Görevler ve alıştırmalar:
- A) Duruşmayla ilgili metinde "Duruşma saat 14.00’da" ile başlayıp "sunduktan sonra okudu." ile biten kısmı birebir çoğaltın.
- B) Duruşmayla ilgili metni son cümlesinden sonra sürdürün.

Seçilmiş bölüm:
Duruşma saat 14.00’da başladı. Duruşmaya müdahil olarak kitapevi sahibi Seferi Yılmaz ve avukat Murat Timur ile sanık astsubayların avukatları Vedat Gülşen ve Mahmut Güler katıldı. İlk olarak geçen duruşmada olay günü çekilen görüntülerin izlenmesinin ardından bilirkişi olarak çağrılan Jandarma Yarbay Ercan Seyhan’ın fotoğraf ve görüntülerle destekleyerek hazırladığı rapor sunuldu. Yine geçen duruşma alınan karar gereği de Duruşma Savcısı Hakim Yüzbaşı Gürsel Kenar, görevsizlikle ilgili hazırladığı 1.5 sayfalık mütalaasını yazılı olarak mahkemeye sunduktan sonra okudu.

Bir veri kaynağından alınan kayıtlar:
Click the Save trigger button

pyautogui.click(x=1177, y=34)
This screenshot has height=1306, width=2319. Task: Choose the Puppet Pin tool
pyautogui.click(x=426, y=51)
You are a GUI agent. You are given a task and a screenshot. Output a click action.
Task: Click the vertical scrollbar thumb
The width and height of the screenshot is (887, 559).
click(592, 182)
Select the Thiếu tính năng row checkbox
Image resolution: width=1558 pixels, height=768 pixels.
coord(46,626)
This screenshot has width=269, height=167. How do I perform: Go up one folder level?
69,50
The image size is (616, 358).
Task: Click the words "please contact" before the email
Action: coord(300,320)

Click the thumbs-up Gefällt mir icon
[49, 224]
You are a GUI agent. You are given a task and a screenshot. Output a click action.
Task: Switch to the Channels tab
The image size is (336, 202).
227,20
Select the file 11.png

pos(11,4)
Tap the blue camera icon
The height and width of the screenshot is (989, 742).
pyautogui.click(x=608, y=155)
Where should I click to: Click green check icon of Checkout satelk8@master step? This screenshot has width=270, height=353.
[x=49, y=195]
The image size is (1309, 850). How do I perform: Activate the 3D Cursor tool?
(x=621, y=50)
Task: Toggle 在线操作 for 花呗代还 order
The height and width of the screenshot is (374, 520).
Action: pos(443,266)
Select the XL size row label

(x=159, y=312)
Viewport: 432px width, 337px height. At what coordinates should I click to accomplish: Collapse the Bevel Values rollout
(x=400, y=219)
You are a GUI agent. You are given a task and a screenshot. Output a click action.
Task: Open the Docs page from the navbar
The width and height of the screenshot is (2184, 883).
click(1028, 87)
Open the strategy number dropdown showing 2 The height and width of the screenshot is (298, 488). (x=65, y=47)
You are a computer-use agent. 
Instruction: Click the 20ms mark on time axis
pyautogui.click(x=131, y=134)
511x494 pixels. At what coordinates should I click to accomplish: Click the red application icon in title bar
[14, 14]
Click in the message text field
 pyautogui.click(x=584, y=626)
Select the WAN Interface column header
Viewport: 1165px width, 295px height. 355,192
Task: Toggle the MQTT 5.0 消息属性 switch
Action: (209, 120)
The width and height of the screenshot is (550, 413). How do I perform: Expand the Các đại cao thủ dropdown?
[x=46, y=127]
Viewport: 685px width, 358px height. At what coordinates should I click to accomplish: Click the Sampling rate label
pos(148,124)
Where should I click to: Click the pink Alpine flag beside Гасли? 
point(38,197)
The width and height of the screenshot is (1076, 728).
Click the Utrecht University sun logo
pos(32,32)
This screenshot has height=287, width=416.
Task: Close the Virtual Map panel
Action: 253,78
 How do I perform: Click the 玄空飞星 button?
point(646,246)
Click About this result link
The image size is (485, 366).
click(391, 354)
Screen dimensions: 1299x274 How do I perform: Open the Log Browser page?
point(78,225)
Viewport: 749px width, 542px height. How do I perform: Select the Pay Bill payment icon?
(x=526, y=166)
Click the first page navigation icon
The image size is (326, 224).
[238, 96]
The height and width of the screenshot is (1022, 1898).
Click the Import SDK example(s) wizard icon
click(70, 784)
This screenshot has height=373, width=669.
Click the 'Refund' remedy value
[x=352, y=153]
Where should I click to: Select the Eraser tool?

Görevlere göre yanıtlar:
- A)
Duruşma saat 14.00’da başladı. Duruşmaya müdahil olarak kitapevi sahibi Seferi Yılmaz ve avukat Murat Timur ile sanık astsubayların avukatları Vedat Gülşen ve Mahmut Güler katıldı. İlk olarak geçen duruşmada olay günü çekilen görüntülerin izlenmesinin ardından bilirkişi olarak çağrılan Jandarma Yarbay Ercan Seyhan’ın fotoğraf ve görüntülerle destekleyerek hazırladığı rapor sunuldu. Yine geçen duruşma alınan karar gereği de Duruşma Savcısı Hakim Yüzbaşı Gürsel Kenar, görevsizlikle ilgili hazırladığı 1.5 sayfalık mütalaasını yazılı olarak mahkemeye sunduktan sonra okudu.

- B)
Askeri Savcı Hakim Yüzbaşı Kenar, askeri mahkemenin görevsizlik kararı vererek, dosyanın Hakkari Ağır Ceza Mahkemesi’ne gönderilmesini talep etti. Savcı Kenar, mütalaasında, PKK itirafçısı sanık Veysel Ateş’e isnat olunan eylemlerin ‘Nitelikli kasten öldürme, nitelikli kasten öldürmeye teşebbüs’, diğer sanıklar astsubaylar Ali Kaya ve Özcan İldeniz’e ise ‘Nitelikli kasten öldürme ve nitelikli kasten öldürmeye teşebbüs suçlarına azmettirme ve yardım etme’ suçlarını işleklerini ileri sürdü.
Savcı Kenar, bu suçların Askeri Ceza Kanunu’nda yazılı askeri bir suç olmadığını, asker kişiye karşı veya hizmet ve göreviyle ilgili olarak ya da askeri mahalde işlenmediğini gerekçe gösterdi. Askeri Savcı Hakim Yüzbaşı Kenar, bundan dolayı da dosyanın, suçun vasfı ve işlendiği yer itibariyle Hakkari Ağır Ceza Mahkemesi’ne gönderilmesi gerektiğini talep etti.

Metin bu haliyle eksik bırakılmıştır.